I spent my day on Tuesday at United Tobacco, a factory in Wilson, North Carolina. It’s not just any factory. It’s a 12,000-acre marijuana and tobacco farm and a factory that employs hundreds of people along the production chain.
This company, like many others across the United States of America, was established to produce tobacco but has over the years diversified to harness the potential of what has become known as “the green gold.”
I was part of just a handful of Members of Parliament in Ghana that pushed for and got parliament to decriminalize a certain strain of marijuana that allows Ghanaian farmers and business people to obtain licenses and cultivate cannabis for medicinal and industrial purposes.

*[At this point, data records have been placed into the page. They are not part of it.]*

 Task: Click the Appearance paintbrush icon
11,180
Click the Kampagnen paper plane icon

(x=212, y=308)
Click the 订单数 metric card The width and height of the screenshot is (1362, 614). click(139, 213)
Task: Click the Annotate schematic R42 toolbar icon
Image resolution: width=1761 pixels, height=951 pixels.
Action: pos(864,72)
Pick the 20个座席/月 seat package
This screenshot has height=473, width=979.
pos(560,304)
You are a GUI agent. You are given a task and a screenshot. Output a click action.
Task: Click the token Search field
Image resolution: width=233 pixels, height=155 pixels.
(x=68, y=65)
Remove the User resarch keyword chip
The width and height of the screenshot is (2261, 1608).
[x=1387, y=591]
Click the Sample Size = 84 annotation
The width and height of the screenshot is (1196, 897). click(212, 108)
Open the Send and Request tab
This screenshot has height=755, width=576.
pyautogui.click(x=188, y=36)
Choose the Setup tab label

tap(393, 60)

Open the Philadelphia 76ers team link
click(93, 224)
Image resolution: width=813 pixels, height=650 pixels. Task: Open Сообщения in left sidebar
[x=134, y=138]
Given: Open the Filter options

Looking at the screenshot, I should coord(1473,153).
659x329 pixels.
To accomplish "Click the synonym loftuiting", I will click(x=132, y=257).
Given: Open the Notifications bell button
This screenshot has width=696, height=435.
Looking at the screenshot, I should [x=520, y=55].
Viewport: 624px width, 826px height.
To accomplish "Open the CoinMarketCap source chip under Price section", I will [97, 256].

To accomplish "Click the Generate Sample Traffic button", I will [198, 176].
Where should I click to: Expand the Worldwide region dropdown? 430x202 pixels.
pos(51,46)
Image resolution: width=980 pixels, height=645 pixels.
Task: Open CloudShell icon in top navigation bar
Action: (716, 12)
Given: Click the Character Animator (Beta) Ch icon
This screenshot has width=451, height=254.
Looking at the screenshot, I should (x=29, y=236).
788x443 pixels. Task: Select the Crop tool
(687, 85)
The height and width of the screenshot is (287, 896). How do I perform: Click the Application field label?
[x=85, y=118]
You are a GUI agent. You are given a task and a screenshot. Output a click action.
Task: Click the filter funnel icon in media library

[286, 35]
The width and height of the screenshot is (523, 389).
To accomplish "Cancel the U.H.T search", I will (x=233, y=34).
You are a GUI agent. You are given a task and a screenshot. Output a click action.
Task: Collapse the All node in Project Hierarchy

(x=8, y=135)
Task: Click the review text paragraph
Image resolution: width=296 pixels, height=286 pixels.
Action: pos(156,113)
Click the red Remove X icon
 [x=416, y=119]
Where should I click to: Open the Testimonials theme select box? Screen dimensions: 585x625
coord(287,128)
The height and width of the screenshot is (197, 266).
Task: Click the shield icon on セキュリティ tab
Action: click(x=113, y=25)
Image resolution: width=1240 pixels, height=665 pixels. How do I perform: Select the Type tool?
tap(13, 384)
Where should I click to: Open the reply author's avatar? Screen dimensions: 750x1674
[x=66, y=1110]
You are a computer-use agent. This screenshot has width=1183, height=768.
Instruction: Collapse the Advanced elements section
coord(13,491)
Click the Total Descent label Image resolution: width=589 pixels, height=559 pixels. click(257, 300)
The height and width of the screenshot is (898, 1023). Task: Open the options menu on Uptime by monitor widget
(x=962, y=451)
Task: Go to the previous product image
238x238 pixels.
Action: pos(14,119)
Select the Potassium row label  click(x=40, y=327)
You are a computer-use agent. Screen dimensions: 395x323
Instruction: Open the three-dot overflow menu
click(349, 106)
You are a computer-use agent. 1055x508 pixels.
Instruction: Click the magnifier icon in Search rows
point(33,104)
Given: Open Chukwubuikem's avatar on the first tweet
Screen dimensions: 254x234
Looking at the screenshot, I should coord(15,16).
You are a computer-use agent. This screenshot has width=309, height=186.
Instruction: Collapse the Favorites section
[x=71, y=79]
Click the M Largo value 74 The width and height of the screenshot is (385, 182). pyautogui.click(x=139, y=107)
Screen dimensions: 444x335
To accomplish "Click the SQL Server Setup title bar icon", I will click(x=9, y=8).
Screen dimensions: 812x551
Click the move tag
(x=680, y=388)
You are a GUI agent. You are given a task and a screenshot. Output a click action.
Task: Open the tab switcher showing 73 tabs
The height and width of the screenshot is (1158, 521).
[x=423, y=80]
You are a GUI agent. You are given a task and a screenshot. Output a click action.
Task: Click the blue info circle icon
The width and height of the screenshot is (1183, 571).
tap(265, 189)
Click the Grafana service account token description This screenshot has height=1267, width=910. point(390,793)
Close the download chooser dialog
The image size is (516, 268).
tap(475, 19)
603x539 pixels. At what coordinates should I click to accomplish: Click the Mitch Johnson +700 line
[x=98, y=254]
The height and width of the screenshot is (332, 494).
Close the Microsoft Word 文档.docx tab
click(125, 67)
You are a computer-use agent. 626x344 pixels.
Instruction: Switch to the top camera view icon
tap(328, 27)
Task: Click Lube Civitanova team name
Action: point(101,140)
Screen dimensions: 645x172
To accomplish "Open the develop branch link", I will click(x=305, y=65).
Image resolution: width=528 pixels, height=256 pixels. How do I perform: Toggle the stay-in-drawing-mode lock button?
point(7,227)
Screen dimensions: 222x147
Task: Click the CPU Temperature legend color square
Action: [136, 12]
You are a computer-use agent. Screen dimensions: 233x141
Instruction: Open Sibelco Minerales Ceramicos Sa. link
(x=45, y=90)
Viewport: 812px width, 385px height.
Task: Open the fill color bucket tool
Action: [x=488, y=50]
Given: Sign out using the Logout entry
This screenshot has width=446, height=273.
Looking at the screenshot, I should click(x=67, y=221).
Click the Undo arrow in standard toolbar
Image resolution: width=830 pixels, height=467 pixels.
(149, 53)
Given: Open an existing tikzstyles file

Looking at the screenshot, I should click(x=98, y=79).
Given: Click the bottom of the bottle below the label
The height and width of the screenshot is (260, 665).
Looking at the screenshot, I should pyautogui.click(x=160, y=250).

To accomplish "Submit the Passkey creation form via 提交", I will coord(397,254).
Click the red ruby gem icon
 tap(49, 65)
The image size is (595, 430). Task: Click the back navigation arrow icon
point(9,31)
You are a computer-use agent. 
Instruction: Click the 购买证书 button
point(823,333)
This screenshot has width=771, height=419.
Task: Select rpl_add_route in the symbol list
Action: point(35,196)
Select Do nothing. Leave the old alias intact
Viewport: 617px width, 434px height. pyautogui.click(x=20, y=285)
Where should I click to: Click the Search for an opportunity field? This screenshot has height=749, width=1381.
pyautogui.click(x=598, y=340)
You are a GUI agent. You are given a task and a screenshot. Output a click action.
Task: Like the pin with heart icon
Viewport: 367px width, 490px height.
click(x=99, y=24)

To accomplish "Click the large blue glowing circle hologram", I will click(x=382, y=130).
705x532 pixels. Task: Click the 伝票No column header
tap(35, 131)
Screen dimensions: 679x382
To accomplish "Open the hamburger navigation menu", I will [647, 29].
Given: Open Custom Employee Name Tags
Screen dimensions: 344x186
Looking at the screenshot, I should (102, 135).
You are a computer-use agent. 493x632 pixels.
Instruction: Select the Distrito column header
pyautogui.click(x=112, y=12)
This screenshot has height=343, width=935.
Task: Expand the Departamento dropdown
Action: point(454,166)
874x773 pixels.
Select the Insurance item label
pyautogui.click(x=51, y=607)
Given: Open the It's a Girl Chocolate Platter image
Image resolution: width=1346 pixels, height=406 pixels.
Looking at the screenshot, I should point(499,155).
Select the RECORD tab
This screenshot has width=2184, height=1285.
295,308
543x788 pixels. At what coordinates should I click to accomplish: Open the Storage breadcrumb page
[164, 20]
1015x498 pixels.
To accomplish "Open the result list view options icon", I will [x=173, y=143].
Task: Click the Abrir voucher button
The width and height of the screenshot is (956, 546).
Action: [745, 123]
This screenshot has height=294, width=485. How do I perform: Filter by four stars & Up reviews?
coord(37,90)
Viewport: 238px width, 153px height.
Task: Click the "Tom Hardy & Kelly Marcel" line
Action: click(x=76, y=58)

Our advocacy for decriminalization came with a price. I remember an attempt to court disaffection for me in my constituency by some misguided elements in my party and one very ignorant radio presenter on radio Tamale who used his platform to spew nonsensical articles with the view to portray me as some ganja smoking, ganja loving, and ganja obsessed lawmaker.
Undeterred, and unfazed by such crass ignorance, we plowed on and got the parliament of the Republic of Ghana to decriminalize a strain of “wee” to create jobs, raise taxes, and make medicine and products for the Ghanaian public. The good news is that the jinn is out of the bottle, and no amount of disinformation, misinformation, or propaganda will stop this revolution.
I feel proud, that when the history of this revolution is written, it would be kinder to our selfless efforts. We are at a time when the government continues to overtax and underpay Ghanaian workers. We are at a point in history where this government and governments around the world are reeling from the ravages of covid-19.
It requires strategic thinking and innovation. It requires some revolutionary ideas. Countries around the world are harnessing the full potential of the ganja boom, why must Ghana wait it out?
According to Canadian government statistics published by Reuters in June 2019, “Canada’s federal and provincial governments earned C$186 million ($140 million) in tax revenues from direct sales of cannabis in the first 5-1/2 months of legalization.”
According to the Brightfield Group’s latest “Canadian Cannabis Market” report, published this year, Canada’s Cannabis Sales Doubled In 2020, Hitting $2.6 Billion.
One can put faces to these figures. The old lady who suffers from glaucoma, the poor neighbourhood school that got refurbished, the tax dollar that helped stabilize the Canadian economy.
In the US, “States that have legalized marijuana for adult use have collectively generated nearly $8 billion in tax revenue from cannabis since legal sales first began in 2014, according to a new report from the Marijuana Policy Project (MPP).”
I’ll therefore implore the government of President Akufo-Addo, to rise to the occasion and capture the moment. They should, through the Minister for Interior, which has supervisory jurisdiction over the Narcotics Control Commission, without delay put before parliament when it reconvenes in January 2022, the draft Regulation that would lead to actualizing the law that the people’s parliament passed in the 7th Parliament.